Your objective: Return every one of the following records verbatim, altering nothing.

Data rows:
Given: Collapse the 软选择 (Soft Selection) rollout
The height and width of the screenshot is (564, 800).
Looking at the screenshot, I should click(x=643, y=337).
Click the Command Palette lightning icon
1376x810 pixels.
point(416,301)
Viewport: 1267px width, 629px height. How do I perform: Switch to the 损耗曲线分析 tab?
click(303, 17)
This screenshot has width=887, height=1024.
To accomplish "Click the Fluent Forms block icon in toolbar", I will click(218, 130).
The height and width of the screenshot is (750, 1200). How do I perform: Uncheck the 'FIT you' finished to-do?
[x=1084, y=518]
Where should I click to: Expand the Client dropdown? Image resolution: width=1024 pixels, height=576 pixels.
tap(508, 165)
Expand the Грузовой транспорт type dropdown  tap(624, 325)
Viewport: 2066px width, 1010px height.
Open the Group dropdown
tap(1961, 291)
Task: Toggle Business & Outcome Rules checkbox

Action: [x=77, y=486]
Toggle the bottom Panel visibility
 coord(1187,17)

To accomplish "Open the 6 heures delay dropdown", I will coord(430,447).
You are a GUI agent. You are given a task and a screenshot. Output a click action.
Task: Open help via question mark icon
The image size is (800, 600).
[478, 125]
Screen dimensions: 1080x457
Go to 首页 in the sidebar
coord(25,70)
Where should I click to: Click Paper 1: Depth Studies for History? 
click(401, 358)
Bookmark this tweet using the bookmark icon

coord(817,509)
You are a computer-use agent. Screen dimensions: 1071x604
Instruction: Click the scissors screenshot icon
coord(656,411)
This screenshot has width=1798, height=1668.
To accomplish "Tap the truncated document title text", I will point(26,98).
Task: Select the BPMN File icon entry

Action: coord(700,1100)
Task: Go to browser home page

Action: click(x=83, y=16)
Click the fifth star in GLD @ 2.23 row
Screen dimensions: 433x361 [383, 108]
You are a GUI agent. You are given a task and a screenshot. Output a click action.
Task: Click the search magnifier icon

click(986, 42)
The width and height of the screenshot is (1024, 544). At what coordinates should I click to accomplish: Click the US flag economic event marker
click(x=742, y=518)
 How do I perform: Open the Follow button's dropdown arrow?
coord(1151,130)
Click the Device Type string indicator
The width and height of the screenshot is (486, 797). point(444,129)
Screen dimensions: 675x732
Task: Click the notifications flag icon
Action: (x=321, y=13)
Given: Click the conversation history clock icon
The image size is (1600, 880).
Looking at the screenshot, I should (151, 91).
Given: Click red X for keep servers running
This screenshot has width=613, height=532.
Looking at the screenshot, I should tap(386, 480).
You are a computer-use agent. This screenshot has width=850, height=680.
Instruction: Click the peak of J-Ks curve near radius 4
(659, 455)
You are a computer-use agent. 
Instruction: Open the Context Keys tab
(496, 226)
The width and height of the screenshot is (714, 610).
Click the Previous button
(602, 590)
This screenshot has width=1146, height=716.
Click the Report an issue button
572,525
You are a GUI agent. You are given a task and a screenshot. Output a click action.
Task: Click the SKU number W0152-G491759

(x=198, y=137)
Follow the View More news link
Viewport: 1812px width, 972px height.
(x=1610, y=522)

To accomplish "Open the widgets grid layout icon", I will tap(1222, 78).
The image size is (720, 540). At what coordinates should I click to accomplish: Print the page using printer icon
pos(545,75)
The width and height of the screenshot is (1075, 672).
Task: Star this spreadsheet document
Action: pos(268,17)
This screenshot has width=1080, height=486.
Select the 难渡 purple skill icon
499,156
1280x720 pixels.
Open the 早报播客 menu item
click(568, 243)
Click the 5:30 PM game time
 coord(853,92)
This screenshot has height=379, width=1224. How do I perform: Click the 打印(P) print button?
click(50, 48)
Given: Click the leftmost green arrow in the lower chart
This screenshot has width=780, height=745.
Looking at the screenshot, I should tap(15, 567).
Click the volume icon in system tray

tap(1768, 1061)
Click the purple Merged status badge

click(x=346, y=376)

Answer to the exercise:
Given: Collapse the 软选择 (Soft Selection) rollout
The height and width of the screenshot is (564, 800).
Looking at the screenshot, I should click(x=643, y=337).
Click the Command Palette lightning icon
1376x810 pixels.
point(416,301)
Viewport: 1267px width, 629px height. How do I perform: Switch to the 损耗曲线分析 tab?
click(303, 17)
This screenshot has width=887, height=1024.
To accomplish "Click the Fluent Forms block icon in toolbar", I will click(218, 130).
The height and width of the screenshot is (750, 1200). How do I perform: Uncheck the 'FIT you' finished to-do?
[x=1084, y=518]
Where should I click to: Expand the Client dropdown? Image resolution: width=1024 pixels, height=576 pixels.
tap(508, 165)
Expand the Грузовой транспорт type dropdown  tap(624, 325)
Viewport: 2066px width, 1010px height.
Open the Group dropdown
tap(1961, 291)
Task: Toggle Business & Outcome Rules checkbox

Action: [x=77, y=486]
Toggle the bottom Panel visibility
 coord(1187,17)

To accomplish "Open the 6 heures delay dropdown", I will coord(430,447).
You are a GUI agent. You are given a task and a screenshot. Output a click action.
Task: Open help via question mark icon
The image size is (800, 600).
[478, 125]
Screen dimensions: 1080x457
Go to 首页 in the sidebar
coord(25,70)
Where should I click to: Click Paper 1: Depth Studies for History? 
click(401, 358)
Bookmark this tweet using the bookmark icon

coord(817,509)
You are a computer-use agent. Screen dimensions: 1071x604
Instruction: Click the scissors screenshot icon
coord(656,411)
This screenshot has width=1798, height=1668.
To accomplish "Tap the truncated document title text", I will point(26,98).
Task: Select the BPMN File icon entry

Action: coord(700,1100)
Task: Go to browser home page

Action: click(x=83, y=16)
Click the fifth star in GLD @ 2.23 row
Screen dimensions: 433x361 [383, 108]
You are a GUI agent. You are given a task and a screenshot. Output a click action.
Task: Click the search magnifier icon

click(986, 42)
The width and height of the screenshot is (1024, 544). At what coordinates should I click to accomplish: Click the US flag economic event marker
click(x=742, y=518)
 How do I perform: Open the Follow button's dropdown arrow?
coord(1151,130)
Click the Device Type string indicator
The width and height of the screenshot is (486, 797). point(444,129)
Screen dimensions: 675x732
Task: Click the notifications flag icon
Action: (x=321, y=13)
Given: Click the conversation history clock icon
The image size is (1600, 880).
Looking at the screenshot, I should (151, 91).
Given: Click red X for keep servers running
This screenshot has width=613, height=532.
Looking at the screenshot, I should tap(386, 480).
You are a computer-use agent. This screenshot has width=850, height=680.
Instruction: Click the peak of J-Ks curve near radius 4
(659, 455)
You are a computer-use agent. 
Instruction: Open the Context Keys tab
(496, 226)
The width and height of the screenshot is (714, 610).
Click the Previous button
(602, 590)
This screenshot has width=1146, height=716.
Click the Report an issue button
572,525
You are a GUI agent. You are given a task and a screenshot. Output a click action.
Task: Click the SKU number W0152-G491759

(x=198, y=137)
Follow the View More news link
Viewport: 1812px width, 972px height.
(x=1610, y=522)

To accomplish "Open the widgets grid layout icon", I will tap(1222, 78).
The image size is (720, 540). At what coordinates should I click to accomplish: Print the page using printer icon
pos(545,75)
The width and height of the screenshot is (1075, 672).
Task: Star this spreadsheet document
Action: pos(268,17)
This screenshot has width=1080, height=486.
Select the 难渡 purple skill icon
499,156
1280x720 pixels.
Open the 早报播客 menu item
click(568, 243)
Click the 5:30 PM game time
 coord(853,92)
This screenshot has height=379, width=1224. How do I perform: Click the 打印(P) print button?
click(50, 48)
Given: Click the leftmost green arrow in the lower chart
This screenshot has width=780, height=745.
Looking at the screenshot, I should tap(15, 567).
Click the volume icon in system tray

tap(1768, 1061)
Click the purple Merged status badge

click(x=346, y=376)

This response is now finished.